■ **Task directions**
Omit all pictures. Copy exactly the lines from the line containing "This screenshot has height=1945, width=898." to the end of the listing, with both ends included.

■ **Data to examine**
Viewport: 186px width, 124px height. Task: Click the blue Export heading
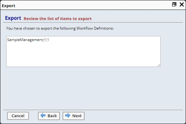(x=13, y=18)
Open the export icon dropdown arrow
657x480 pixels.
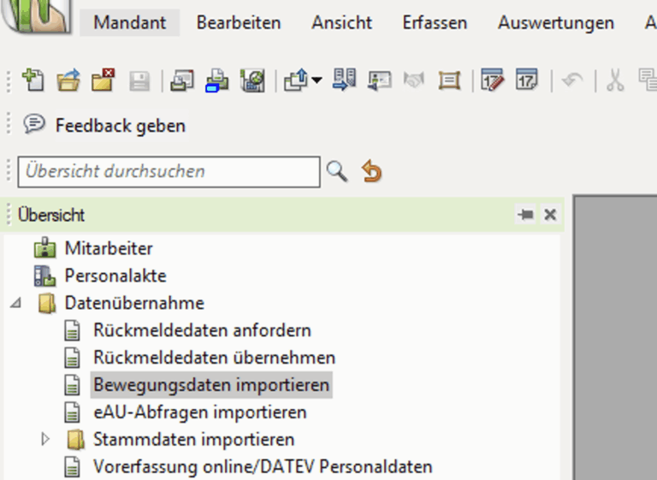click(317, 81)
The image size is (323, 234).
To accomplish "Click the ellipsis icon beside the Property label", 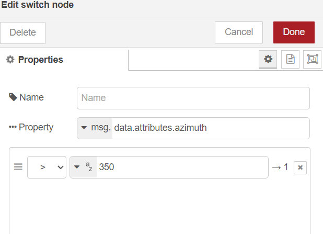I will pyautogui.click(x=13, y=127).
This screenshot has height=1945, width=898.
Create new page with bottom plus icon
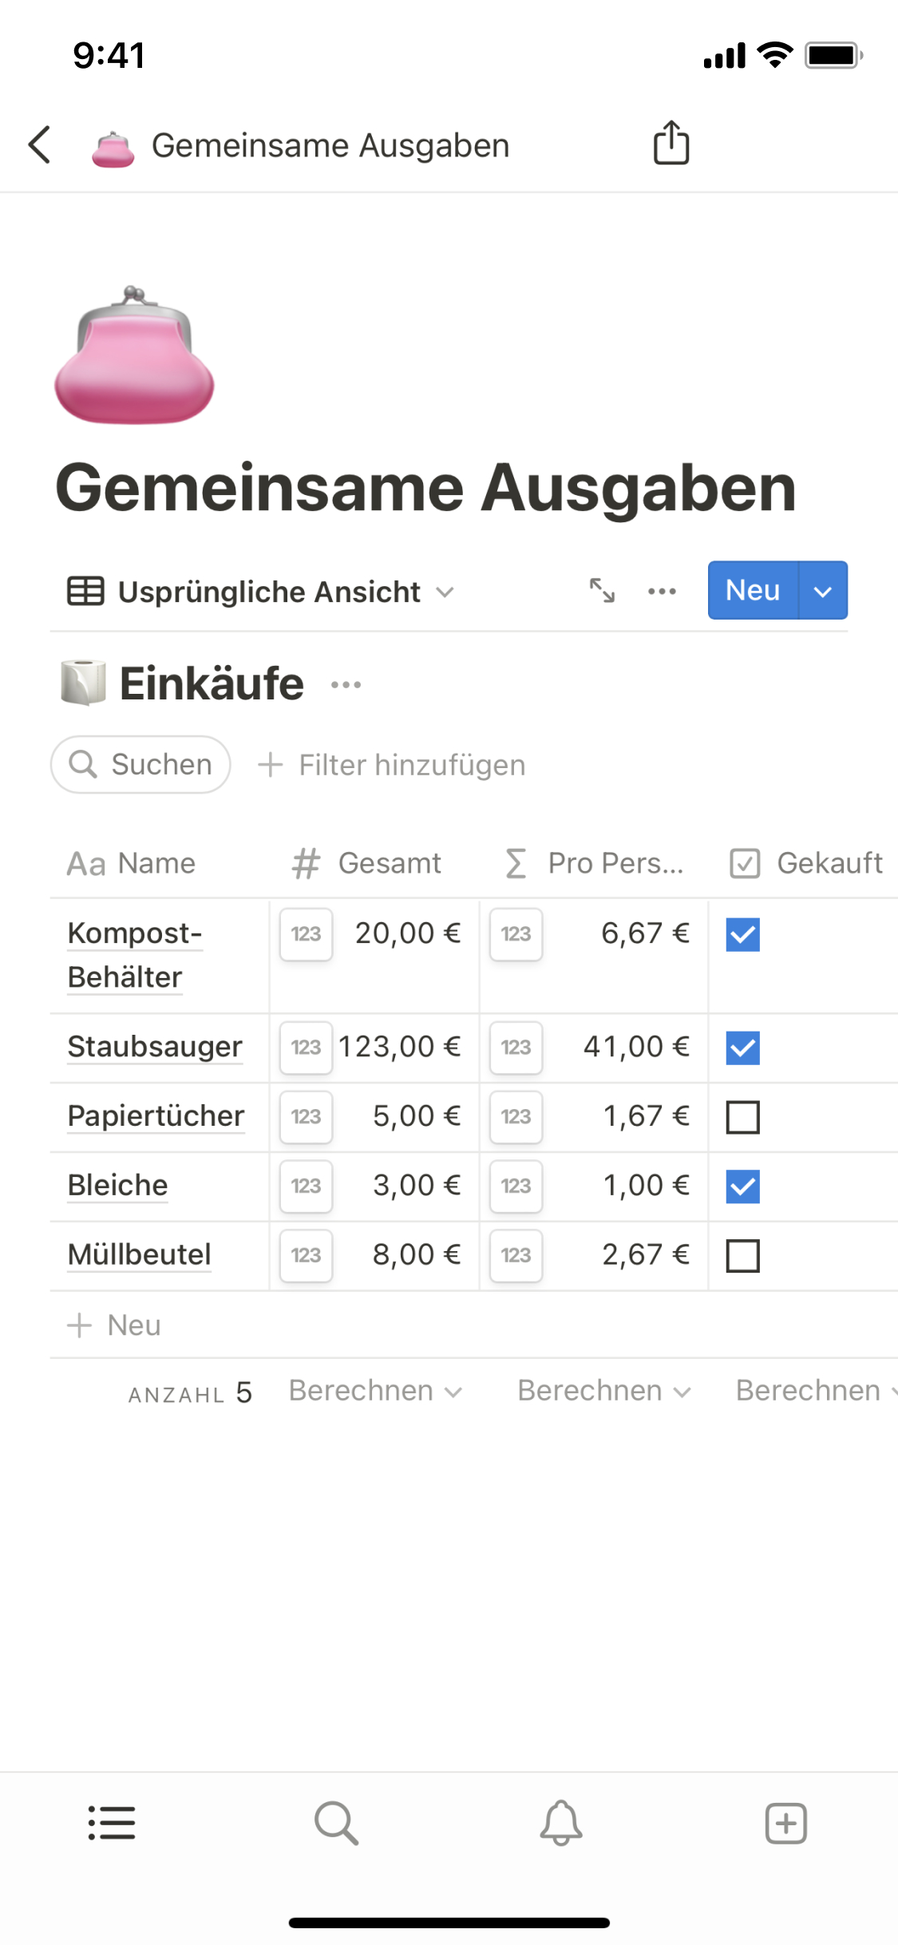point(786,1824)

■ **Answer for the task**
This screenshot has height=1945, width=898.
Create new page with bottom plus icon
point(786,1824)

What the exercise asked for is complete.